"Ik ben Dulle Griet. Ik wandel door de straten van de Leopoldswijk in Brussel. Achter mij de glazen ruïnes van Europa. Een laatste man in maatpak, gestrand, zit op een door de politie verzegeld bankje naast een standbeeld van massamoordenaar Leopold II. De klokken van de lege kathedraal luiden vanuit de benedenstad de lockdown in. Daarachter de ministers, blèrend in goed betaalde rouw. Wie van hen is de gever van onze aalmoezen? Ze hebben beslist. België heeft zijn grenzen gesloten. De voorstelling Bruegel zal niet meer spelen dit seizoen. Ook niet in het nabijgelegen Amsterdam. In mijn tijd vormden België en Nederland nog samen de Lage Landen, maar nu zit ik hier op het eiland Brussel vast. De acteurs die in mijn vlees zouden kruipen, mijn ziel doen verhuizen, mijn 450 jaar oude lichaam omsluiten om het uit de modder van de tijd te trekken, zitten gevangen in hun ogenblik.

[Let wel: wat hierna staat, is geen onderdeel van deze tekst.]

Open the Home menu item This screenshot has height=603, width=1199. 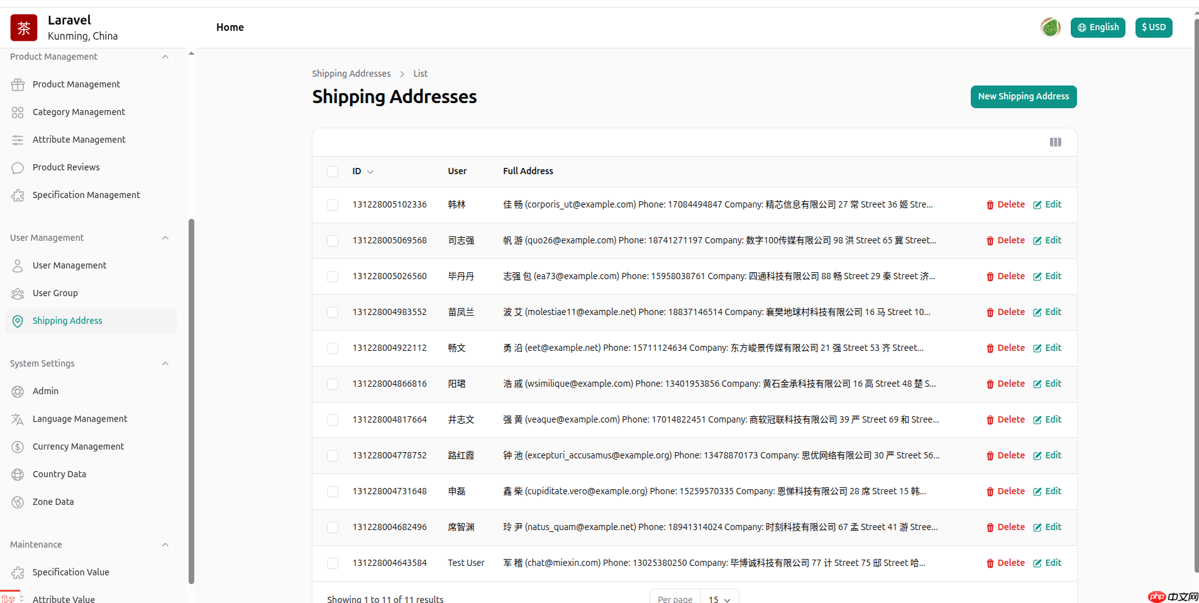point(229,27)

Ik ben Bruegels zestiende-eeuwse creatie. Ik sta bekend als een razend ‘manwijf’, dat geharnast en gewapend een roof zou plegen voor de hel. In de voorstelling reis ik in de tijd om op zoek te gaan naar het begin van die verbeelding. Ik was een venijnige satire op Margareta Van Parma en Queen Elisabeth maar groeide uit tot een (proto-)feministisch icoon in de seksenstrijd. Mijn beeld werd doorheen de geschiedenis altijd maar door anderen opgeëist. Ik weiger echter om mijn lichaam nog uit te leveren aan politieke projectie. Ik sprak daarom op scène voor het eerst de woorden die anderen niet op mij hebben gekleefd maar die komen uit wat er diep vanbinnen in mijn stilte leeft.

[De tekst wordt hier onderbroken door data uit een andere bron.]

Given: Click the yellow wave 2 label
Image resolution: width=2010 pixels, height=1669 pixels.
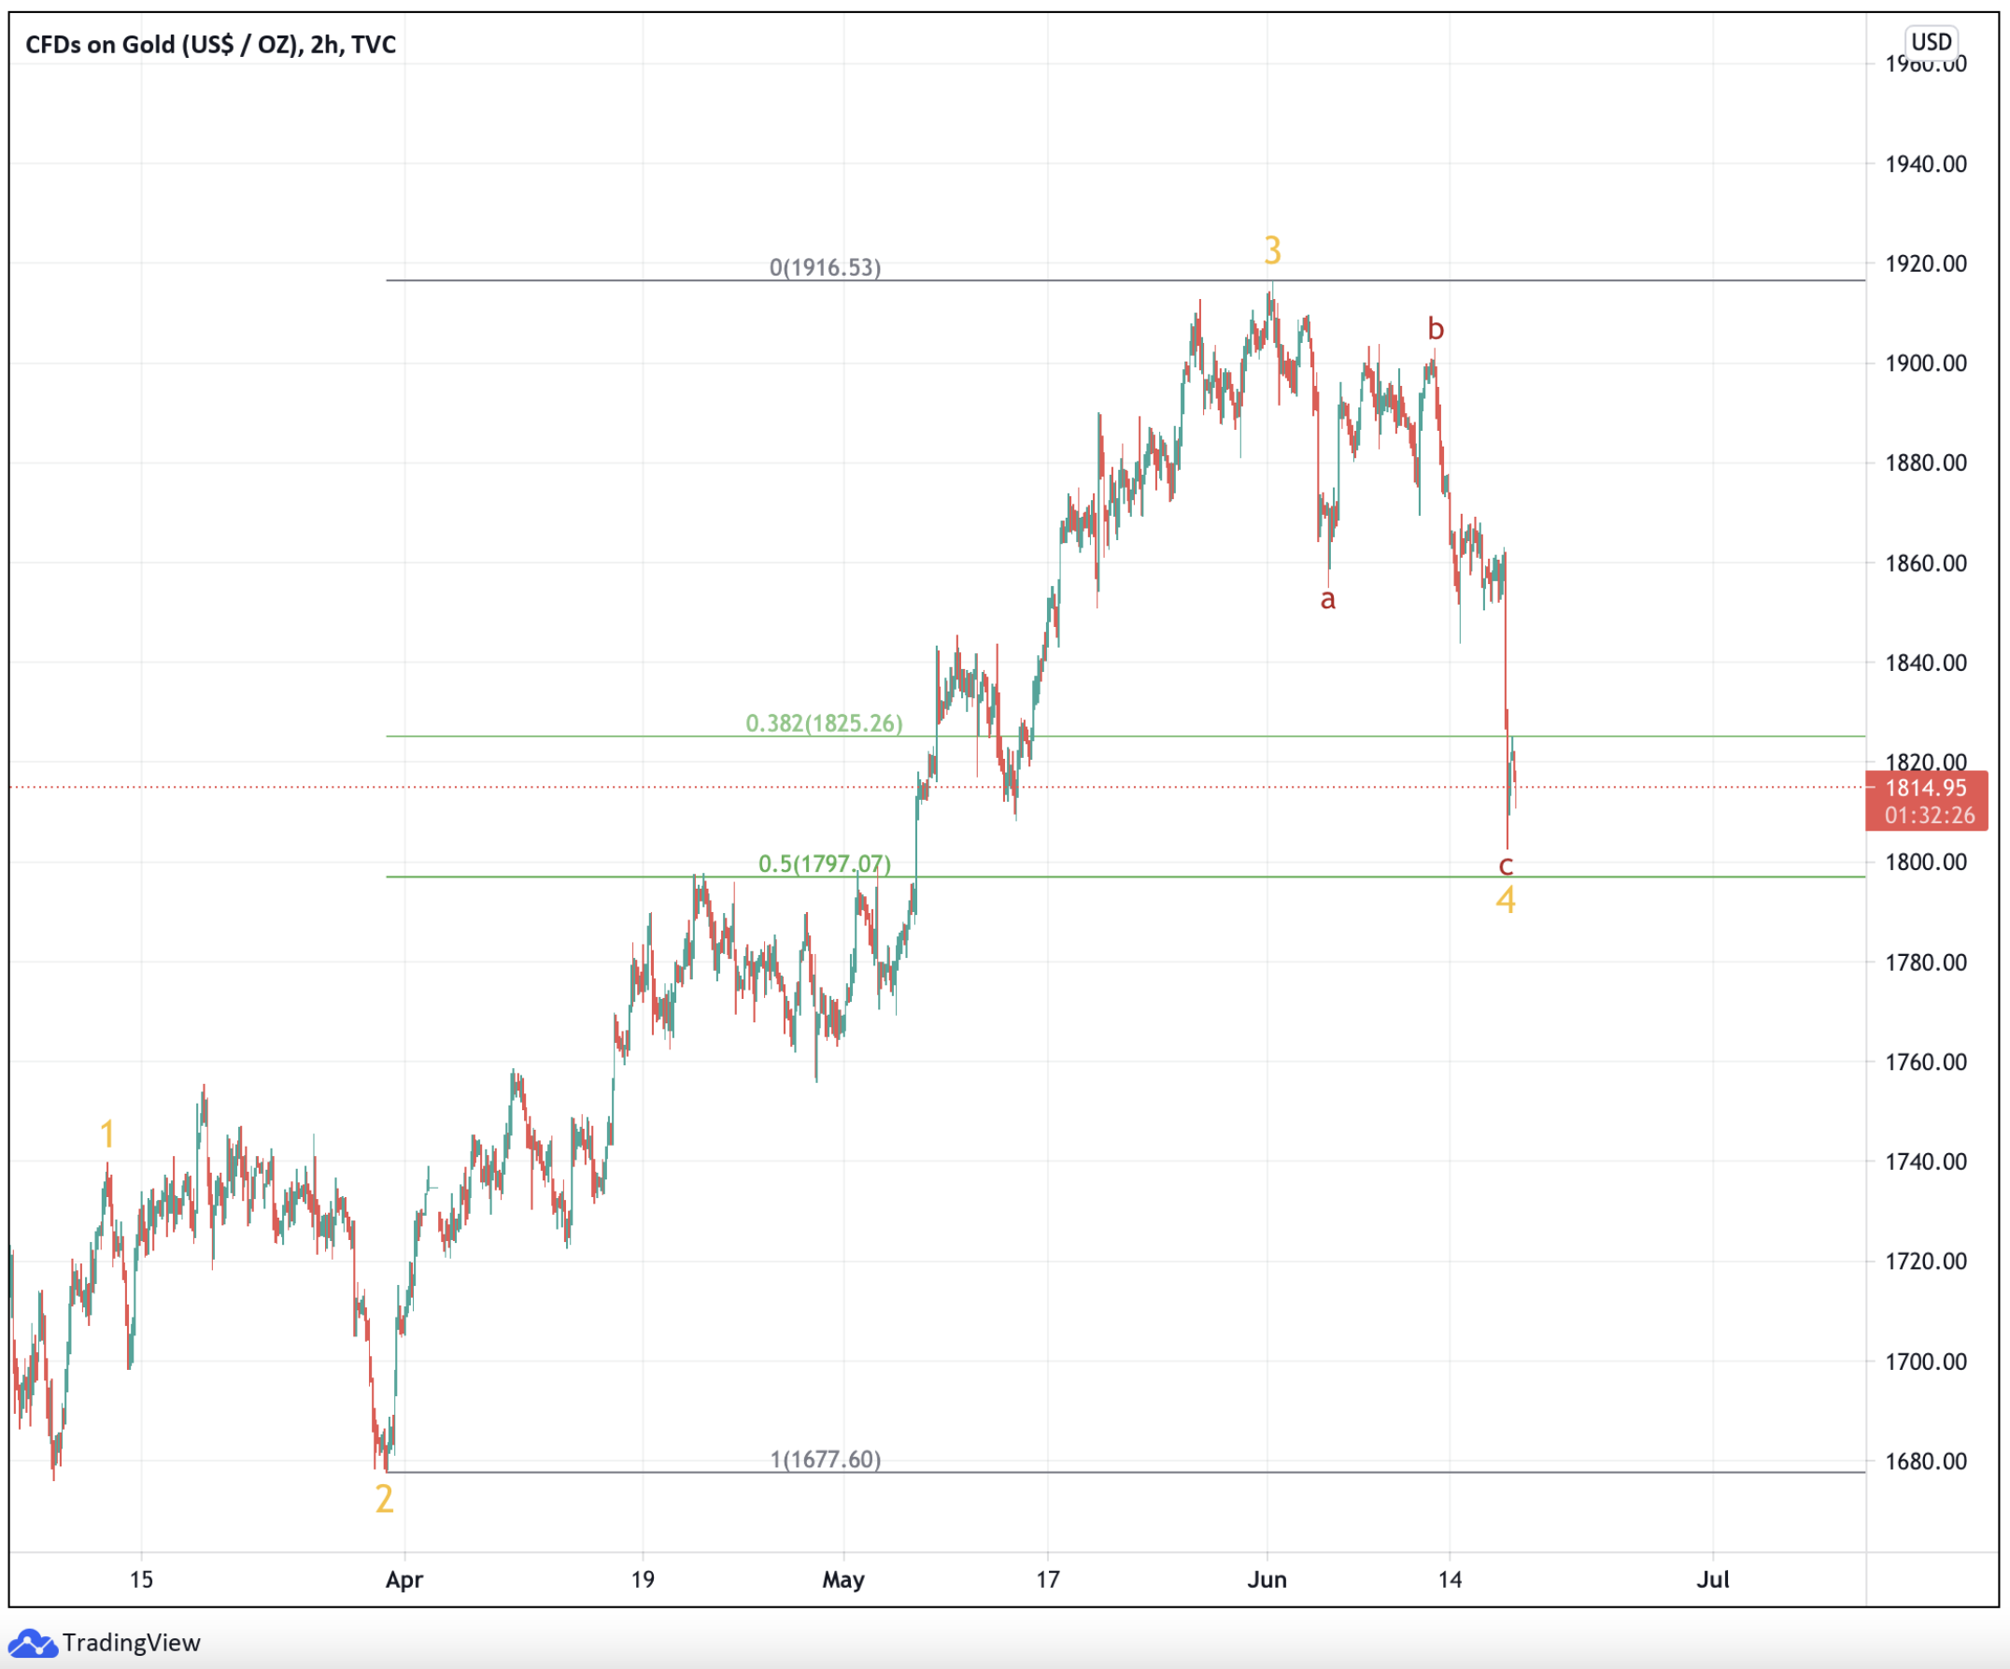Looking at the screenshot, I should click(384, 1499).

Ik zie acteurs en theatermakers van vandaag elkaar overroepen om een stem te geven aan dat stemloze. Figuren die in de plooien van de geschiedenis zijn gevallen zijn een hype. Voor mij vormt zich een rij van personages die vroeger nooit hun weg naar de scène vonden. Allen stonden ze aanvankelijk in de coulissen van de tijd. Nu staan ze te spreken, te beven, te leven onder een voortdurende lichtspot. Tezamen met deze figuren sta ik op; de drop-out of de anti-held die met het barre lijf tot handelen probeert te komen. Vergeten strijdsters, vrouwen van bekende schilders, miskende creaturen, allen bestormen we gelijktijdig de podia om het publiek te confronteren met hun blinde vlekken terwijl we de gevestigde personages uit het centrum verdringen en met morele bezwaren naar de kantlijn sturen. De geschiedenis ligt weer open als een braakland en wordt geherevalueerd. Maar wat moeten we nu verder met die wilskracht, die morele verschuivingen, nu alles is stilgelegd? Hoe gaan deze noodzakelijke discussies en tendensen weer worden opgepikt?

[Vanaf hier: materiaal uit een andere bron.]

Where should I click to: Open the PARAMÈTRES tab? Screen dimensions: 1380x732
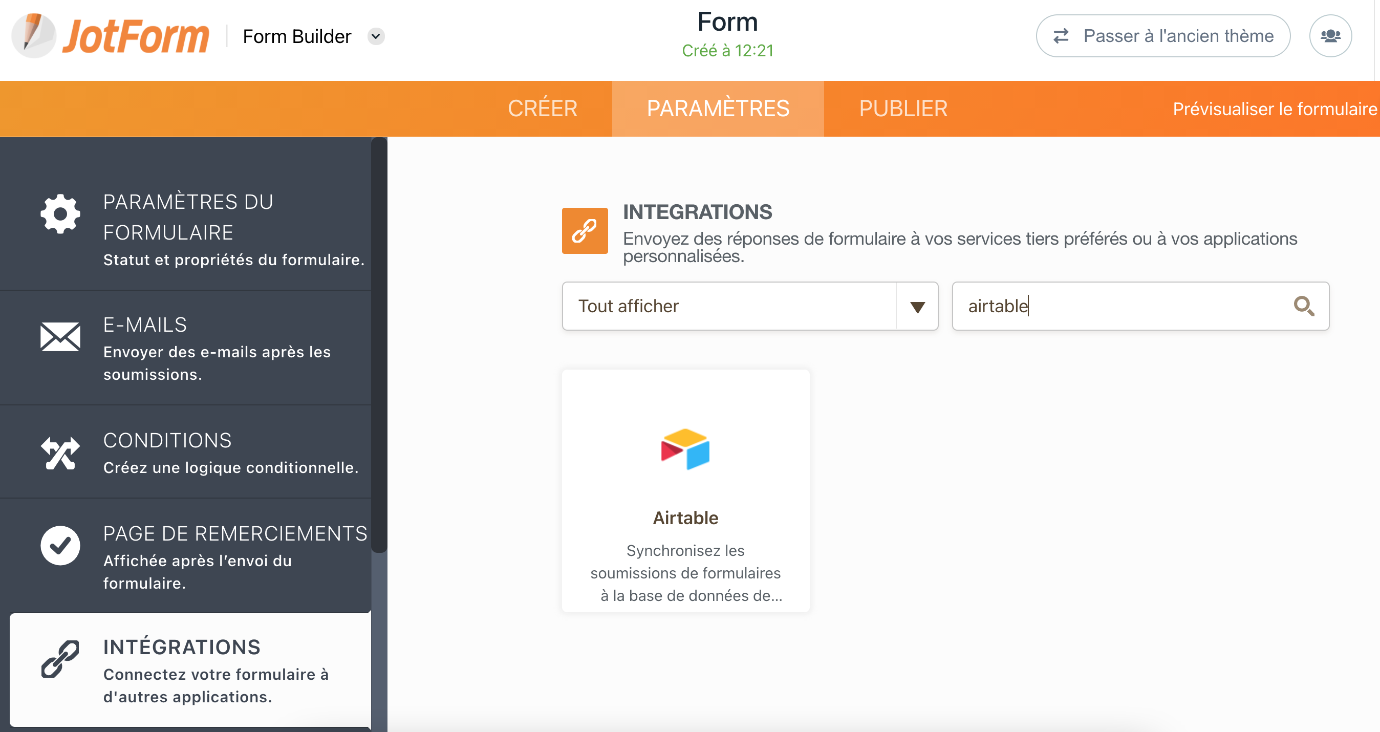[718, 108]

Alle lichamen die uit het verleden weer werden opgerakeld om in het theater te verschijnen zitten nu in het limbo vast. We dwalen door uw straten, suizen tussen de beveiligingsdrones die nu ’s nachts vliegen door uw stad. Mijn oud lijf – met slungelig lange armen, een adamsappel in de keel, te grote voeten en met een zwaard in de hand – werd op scène een fremdkörper dat voor een publiek helend werken kon. Het brak een stilte die ook in anderen leefde. Maar nu ben ik hier maar alleen. Nu zit ik vast binnen de grenzen van België en ben ik gedoemd terug te keren naar het oorspronkelijk schilderij, de verf, het hout, naar de aanvankelijke houtskoollijnen om me terug te duwen in mijn vorig lichaam dat ik eigenlijk ontplooien wil onder die nieuwe blik, die nieuwe tijd, een nieuwe zon.
Bruegel schilderde mij bij het aanbreken van een fundamentalistische, religieuze strijd, wanneer beeldenstormen raasden door de stad, de hongersnood regeerde en de opkomende Kleine IJstijd de hele economie in houdgreep had. Hij raakte ook gedesillusioneerd door die plotse veranderingen van zijn tijd maar in zijn atelier waarin hij zich terugtrok schilderde hij in die periode de meeste van zijn veertig overgebleven werken terwijl buiten de wereld doorjoeg; kelen naar kelen grepen en het ijs het leven van de stad en het land ontnam."